Could you return, copied verbatim, the part of the Painshill Park walk text that opens with the words containing "By 1980 the" and closes with "shall be see?"?

» **SELECTED EXTRACT**
++++++++++
Walk 149: Painshill Park circular walk

The ‘Needs to Know’

Distance: 2.82 miles (4.53km)

Time to walk: There’s no time limit on this one as you could easily spend a full day here. Dogs are allowed on short leads

Difficulty: A mixture of hard paths & grassy tracks. It is hilly in places

Parking: Car park attached to Painshill

Public toilets: The Visitor Centre

Map of the route:

We were staying with family & they recommended visiting Painshill Park– what a wonderful place it is!

Painshill, near Cobham in Surrey, is one of the finest remaining examples of an 18th century English ‘landscape’ park. It was designed & created between 1738 & 1773 by Charles Hamilton. The original house built in the park by Hamilton has since been demolished

In 1738 Hamilton began to acquire land at Painshill &, over the years, built up a holding of more than 200 acres. His creation was among the earliest to reflect the changing fashion in garden design prompted by the Landscape Movement, which started in England in about 1730. It represented the move away from geometric formality in garden design to a new naturalistic formula. Many of the trees & shrubs planted by Hamilton were sent to him from Philadelphia by the naturalist John Bartram. The garden was open to respectable visitors, who were shown round by the head gardener for a tip. Then as now there was a particular route round the park recommended, designed to bring the visitor upon the successive views with best effect. Views from Painshill were painted on plates for a Wedgewood service of porcelain commissioned by Catherine the Great of Russia

Hamilton eventually ran out of money & sold the estate in 1773. Until World War II Painshill Park was held by a succession of private owners. In 1948 the estate was split up & sold in separate lots for commercial uses. The Park’s features fell into decay

By 1980 the local authority, Elmbridge Borough Council, had bought 158 acres of Hamilton’s original estate & the work of restoring the landscape garden & its many features could start. In the following year the Painshill Park Trust was founded as a registered charity with the remit “to restore Painshill as nearly as possible to Charles Hamilton’s Original Concept of a Landscaped Garden for the benefit of the public

Today Painshill comprises 158 acres of the original more than 200 acres owned by Charles Hamilton in the 18th century. The landscape garden stretches along the banks of the winding River Mole on land that has a number of natural hills & valleys

It bills itself as a ‘living canvas’ so shall be see?

Let’s Walk!

1. The route I’m following is the ‘Red Route’, the exact same route that is the living work of art that Hamilton’s guests would have done, enabling them to admire the way the garden, buildings & views unfolded before them

The walk from the car park to the Visitor Centre crosses the River Mole, adding to a sense of anticipation…

The River Mole is a tributary of the River Thames which rises near Horsham & flows northwest through Surrey for 50 miles to join the Thames opposite Hampton Court Palace

So hand over your hard-earned cash & walk to the left, passing the toilets & shelter

2. At this point there’s a small seating area where the path splits. The red route which is our’s heads slightly diagonally left ahead…

Across to the right, the park begins to open up

3. Continue as the path bends to the right, looking for a red marker, showing the track doubling back & climbing up into the woods…

4. The red route now heads quite steeply up into the woods…

…to emerge into a clearing with some large firs

5. Painshill is known for it’s large trees & we’ll see the largest one later. The one you’ve just past is pretty impressive though!
++++++++++
» **GIVEN DATA**

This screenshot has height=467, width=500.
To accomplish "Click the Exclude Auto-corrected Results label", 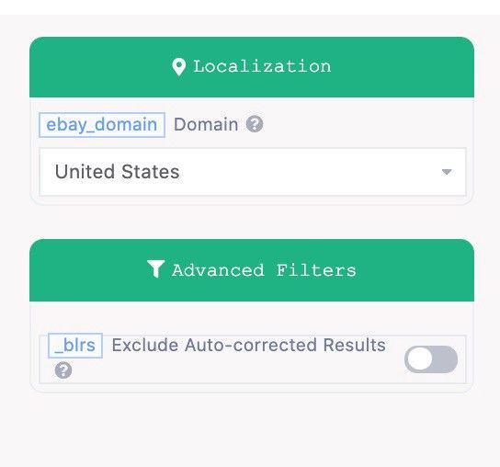I will pos(249,345).
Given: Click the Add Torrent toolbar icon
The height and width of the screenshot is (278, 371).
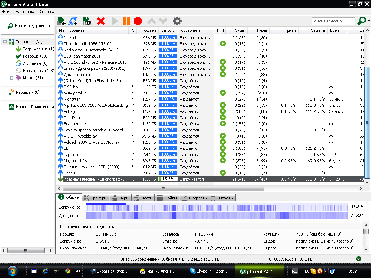Looking at the screenshot, I should [61, 21].
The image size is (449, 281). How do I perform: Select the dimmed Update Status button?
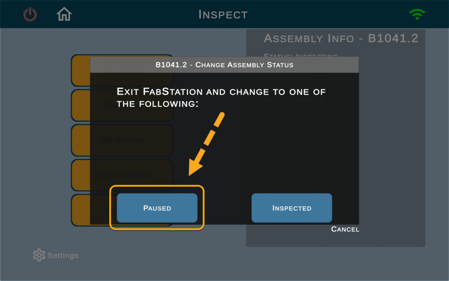click(x=122, y=175)
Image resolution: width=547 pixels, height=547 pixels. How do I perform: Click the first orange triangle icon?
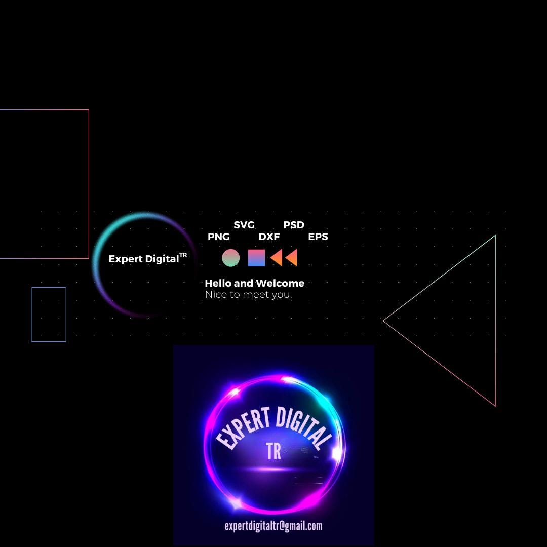[276, 257]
++++++++++
» **ANSWER SECTION**
By 1980 the local authority, Elmbridge Borough Council, had bought 158 acres of Hamilton’s original estate & the work of restoring the landscape garden & its many features could start. In the following year the Painshill Park Trust was founded as a registered charity with the remit “to restore Painshill as nearly as possible to Charles Hamilton’s Original Concept of a Landscaped Garden for the benefit of the public

Today Painshill comprises 158 acres of the original more than 200 acres owned by Charles Hamilton in the 18th century. The landscape garden stretches along the banks of the winding River Mole on land that has a number of natural hills & valleys

It bills itself as a ‘living canvas’ so shall be see?